Lizan’s comments about the 200,000-strong Gagauz minority in Moldova are part of his larger argument that Moldova could be about to undergo a “color” revolution, but in this case not in the direction of the West against Moscow but rather in the direction of Moscow against the West.
Most analysts of color revolutions in Ukraine, Georgia and elsewhere have suggested that they are most likely to occur when there is a disputed election outcome, when the government is divided and weak, and when the population concludes that elites are both corrupt and are ignoring the interests of the people in favor of their own.
In Lizan’s view, all these factors are present in Moldova, but they are coming together to push that country in an entirely different direction than many might expect.
According to him, the election was fraudulent not only because of corruption and fraud within Moldova, but because Chisinau supposedly suppressed voting by Moldovans living and working in the Russian Federation. There are nearly 700,000 of them. Most, he says, could be counted on to support a pro-Moscow position. But only about 5,000 voted.
Moreover, the results – which gave pro-European parties a majority that he says they should not have received – will be used by Europe, the United States and oligarchs in Moldova to ensure that Chisinau remains on a pro-Western track and even comes down harder on those in the media and elsewhere who support a pro-Moscow orientation.
The Socialist Party and its leader Igor Dodon received the most votes, but they will be frozen out of the government, and the communists led by Vladimir Voronin may even support the pro-Western government, yet another demonstration, Lizan says, of what a mistake it is for Moscow to count on post-Soviet elites who are all too willing to sell out to the West.
The Moldovan communists, he argues, “are a conformist oligarchic force and for long years have pursued a course in Moldova of fusion with Romania.” Their oppositionist pose is just that. It is “all for show.” Instead, and just like the other oligarchs, they see their future only in terms of opposition to Moscow.
As a result, Lizan continues, “the population of Moldova already the poorest country in Europe will be completely lumpenized, and those most capable of working will leave the republic and join the more than one million-strong army of Moldovan gastarbeiters” abroad.
“The Russian language will be expelled from all spheres of public life,” he says, with it being dropped as a required subject in the schools.
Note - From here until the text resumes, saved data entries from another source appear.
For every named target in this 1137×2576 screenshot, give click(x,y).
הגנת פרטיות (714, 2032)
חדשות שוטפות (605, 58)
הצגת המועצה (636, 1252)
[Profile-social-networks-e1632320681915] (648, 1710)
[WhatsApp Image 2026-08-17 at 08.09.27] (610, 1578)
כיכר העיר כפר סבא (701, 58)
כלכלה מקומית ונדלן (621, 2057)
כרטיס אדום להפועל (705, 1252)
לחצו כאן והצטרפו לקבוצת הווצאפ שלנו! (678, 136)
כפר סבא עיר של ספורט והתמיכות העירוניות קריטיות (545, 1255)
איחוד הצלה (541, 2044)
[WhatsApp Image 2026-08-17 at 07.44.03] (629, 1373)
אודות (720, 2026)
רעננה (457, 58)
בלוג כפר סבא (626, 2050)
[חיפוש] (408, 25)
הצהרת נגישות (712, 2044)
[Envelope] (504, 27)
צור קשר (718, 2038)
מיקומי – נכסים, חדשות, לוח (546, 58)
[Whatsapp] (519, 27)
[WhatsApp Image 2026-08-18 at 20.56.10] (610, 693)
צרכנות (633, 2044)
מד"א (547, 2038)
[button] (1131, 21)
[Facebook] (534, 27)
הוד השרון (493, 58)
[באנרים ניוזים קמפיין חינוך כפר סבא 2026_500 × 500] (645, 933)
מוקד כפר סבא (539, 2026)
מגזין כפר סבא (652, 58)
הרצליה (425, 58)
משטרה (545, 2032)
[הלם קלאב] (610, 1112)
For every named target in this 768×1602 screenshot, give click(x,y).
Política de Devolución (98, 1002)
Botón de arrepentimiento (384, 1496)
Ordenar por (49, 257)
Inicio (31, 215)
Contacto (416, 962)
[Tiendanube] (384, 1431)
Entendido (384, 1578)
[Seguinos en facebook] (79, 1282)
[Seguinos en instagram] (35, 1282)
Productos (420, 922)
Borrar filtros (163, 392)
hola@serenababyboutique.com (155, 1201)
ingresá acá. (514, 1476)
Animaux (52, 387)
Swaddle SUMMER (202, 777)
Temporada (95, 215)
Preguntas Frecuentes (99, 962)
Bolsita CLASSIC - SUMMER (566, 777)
The regime will move to close opposition media and will intensify “Russophobic propaganda.” And it will also increase its blockade of Transdniestria.
All this sets the stage for a social and political explosion, Lizan argues, and he insists that it may begin with the Gagauz, a people few outside of Moldova have heard much about before, but one that could play a major role in what the Odnako commentator suggests could be the first pro-Moscow “color” revolution.